TODAY’S QUESTIONS
TOPIC 1: Can you imagine one thing Jimmy did at the Bears-Packers game?
Jimmy’s Empty Office Chair: Is this true? He … he sits with another? I (sniff) feel so … I feel so unused.
Phillip Thompson: Had his legs and back waxed. That’s more a wish list sent to me from his wife.
Leo Ebersole: Threw his back out celebrating the first TD, then watched from Cedric Benson’s old chair.
Brian Moore: He answered everyone as if he were really here: “Bourbon & hookers, I’m bald, Cubs suck …”
Bag Boy: Safe bet: He ate too much and rented a flatbed truck to haul him home.

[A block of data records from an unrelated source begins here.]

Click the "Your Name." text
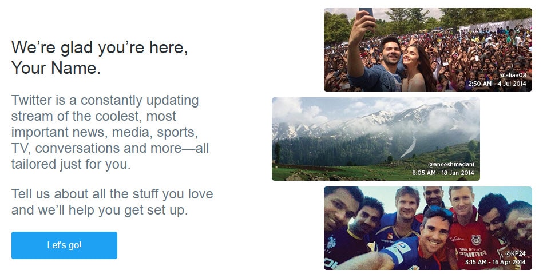coord(56,69)
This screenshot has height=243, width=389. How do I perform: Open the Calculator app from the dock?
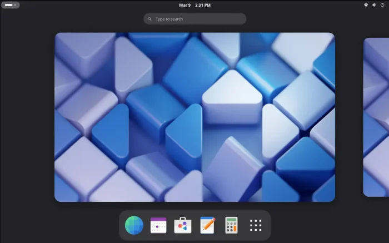click(x=231, y=225)
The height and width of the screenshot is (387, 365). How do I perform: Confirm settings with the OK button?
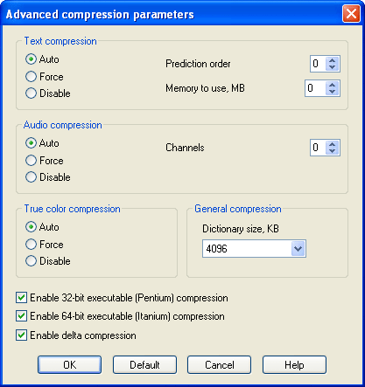69,364
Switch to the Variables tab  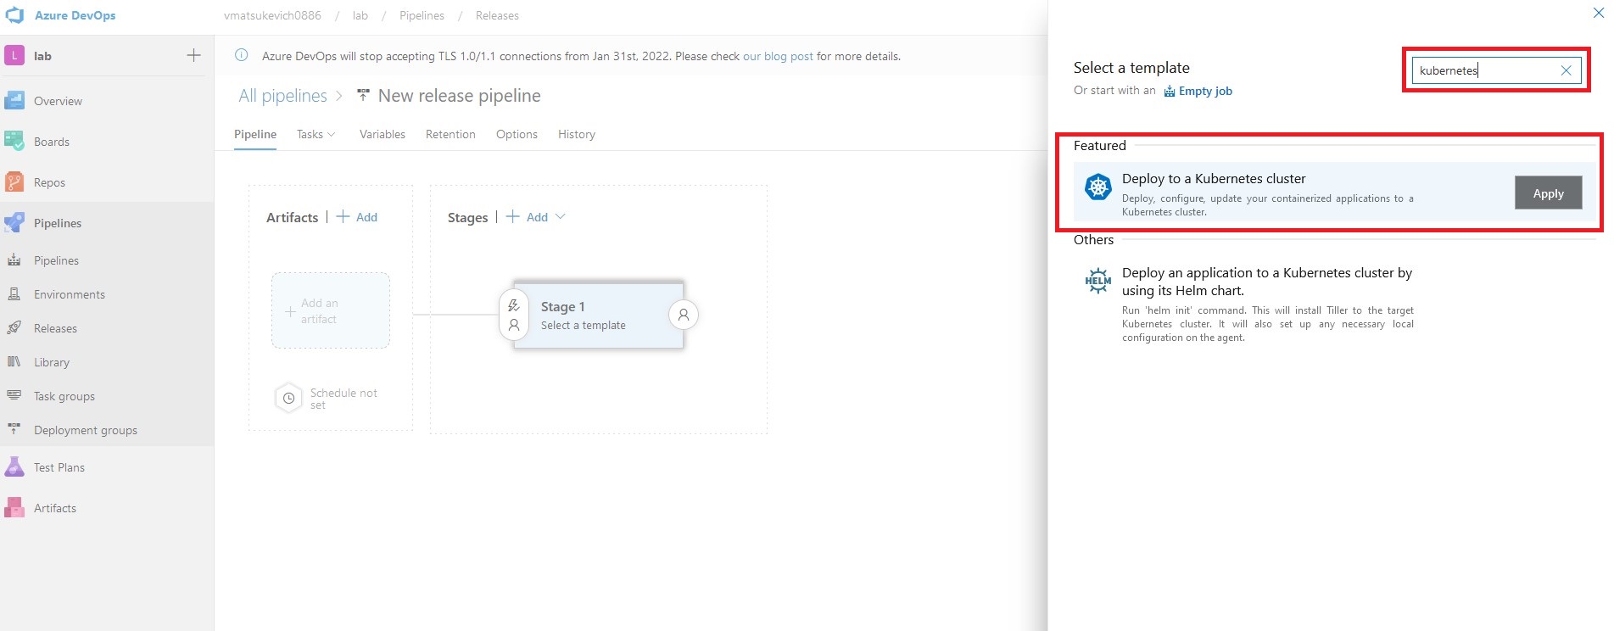(382, 134)
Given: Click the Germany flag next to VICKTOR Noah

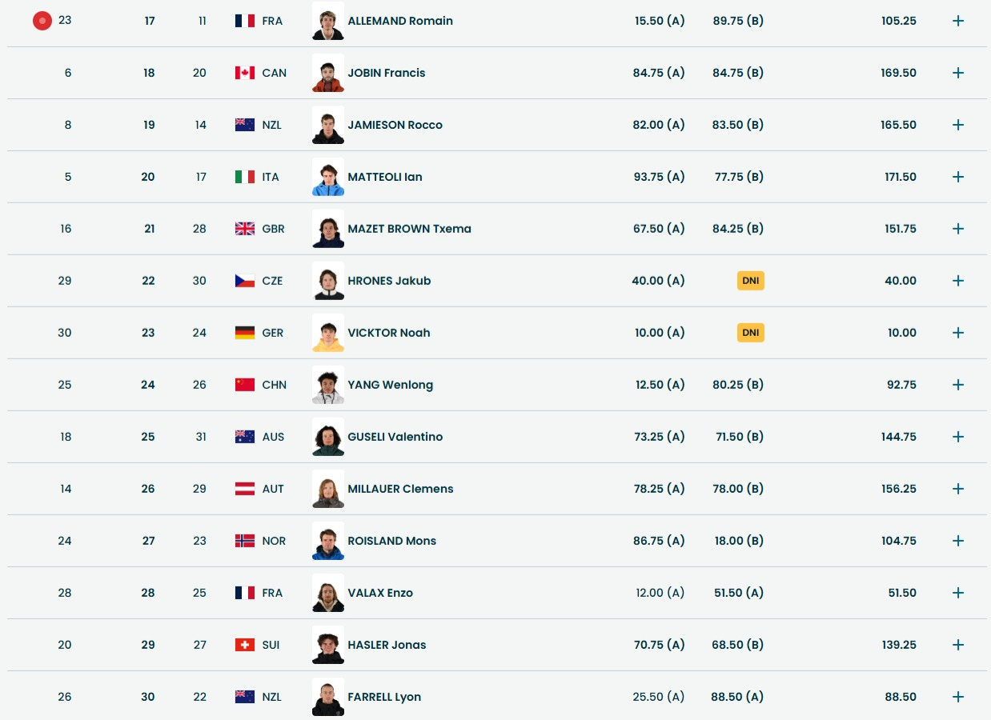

TOPIC 2: What was the biggest eye-opener this NFL weekend?
Jimmy’s Empty Office Chair: I haven’t had a good angle on the newsroom TV in years. How did my Baltimore Colts do?
Phillip Thompson: I don’t think Jeff Wilkins kicked enough field goals. Mike Martz is somewhere cackling.
Leo Ebersole: Jacksonville’s mascot passing up a chance to sack Jimmy Johnson on Fox’s pregame show.
Brian Moore: Steelers QB Charlie Batch had one of the best games of the weekend. Ben who?
Bag Boy: L.A. still doesn’t have a team. C’mon, the Packers are available and willing.
TOPIC 3: Help Northwestern cope after losing at home to New Hampshire?
Jimmy’s Empty Office Chair: Think of it this way: New Hampshire had a long flight home in uncomfy chairs.
Phillip Thompson: New Hampshire has a team? Aren’t they too busy signing the Declaration of Independence?
Leo Ebersole: Just make sure you get revenge on Div. I-AA school programs by beating Illinois.
Brian Moore: Cheer up, it’ll be better come basketball season.
Bag Boy: In the dead of night and with no formal announcement, the school drops to Division II.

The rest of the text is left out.